En fait, « l'aura de leur marketing décentralisé est maintenant anéantie par les récentes difficultés de l'USDC, qui ont rapidement érodé l'ancrage du DAI. Le passage à un stablecoin décentralisé est trop lointain car le futur stablecoin dominant n'existe pas encore. Les exchanges soutiennent ces monnaies uniquement pour en tirer des bénéfices en termes de volume. Les quelques paires BTC/DAI et autres paires similaires qui existent sont si faibles dans une activité que l'avenir prévisible ne montre aucun signe de passage à des stablecoins décentralisés chez les principaux partenaires de liquidité. », a déclaré M. Sheikh.

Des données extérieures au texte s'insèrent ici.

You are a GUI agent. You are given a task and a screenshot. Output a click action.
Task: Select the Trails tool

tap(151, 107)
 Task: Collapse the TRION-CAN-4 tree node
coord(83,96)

Les échanges de cryptomonnaies sont liés aux stablecoins adossés à des fiats

Les stablecoins adossés à la monnaie fiduciaire sont devenus une bouée de sauvetage dans le monde actuel des cryptomonnaies. Au début des échanges de cryptomonnaies, ces stablecoins ont servi d'outil d'intégration pour de nombreux traders et, au cours de la dernière décennie, ils sont également devenus un fournisseur clé de liquidités.

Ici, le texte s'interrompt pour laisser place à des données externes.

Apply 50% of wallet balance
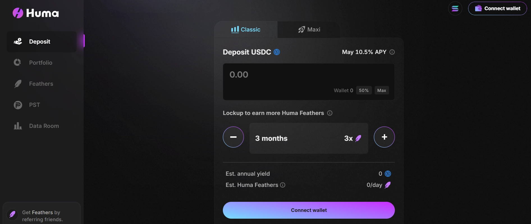The height and width of the screenshot is (224, 531). pos(364,90)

« Les stablecoins adossés à la monnaie fiduciaire sont si profondément ancrés dans les échanges qu'il est très improbable de s'attendre à un changement radical malgré la surveillance réglementaire. » a déclaré M. Shiekh à Cointelgraph.

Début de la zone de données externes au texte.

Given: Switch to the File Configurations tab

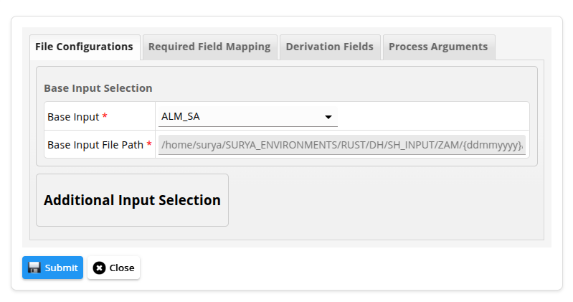Looking at the screenshot, I should tap(84, 47).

Abdul Rafay Gadit, cofondateur de la plateforme de trading de cryptomonnaies Zignaly, a déclaré à Cointelegraph que malgré la récente dépréciation de l'USDC, les plateformes de trading de cryptomonnaies préféraient toujours les stablecoins indexés au dollar américain.

« Je pense personnellement que [Tether] USDT est le meilleur stablecoin à l'heure actuelle, soigneusement ancré 1:1 et en quelque sorte à l'écart des réglementations injustes également. L' USDC a été malheureux en raison de ses liens avec SVB [Silicon Valley Bank] ; sinon, ils gèrent une excellente entreprise », a-t-il déclaré.

Il a déclaré à Cointelegraph que les stablecoins centralisés sont des bouées de sauvetage pour l'écosystème crypto et que, malgré la pression réglementaire, ils continueront à être une force dominante.

Gadit a déclaré que les exchanges pourraient s'éloigner des États-Unis, mais que les stablecoins garantis par des fiats continueront à régner :

« L'action contre le BUSD ressemble à de la victimisation ; je pense que c'est injustifié et totalement injuste. À l'avenir, les émetteurs de stablecoins essaieront de rester à l'écart des États-Unis, tout comme l'émetteur d'USDT, Tether, qui opère à partir de Hong Kong. »

Tether (USDT) continue de dominer le marché des stablecoins en dépit de la surveillance réglementaire dont font l'objet de nombreux autres stablecoins indexés au dollar américain. Les experts du secteur estiment que même si les stablecoins décentralisés semblent prometteurs, leur mise en œuvre dans le monde réel est sujette à caution. Par conséquent, les stablecoins centralisés continueront probablement à dominer le marché des cryptomonnaies.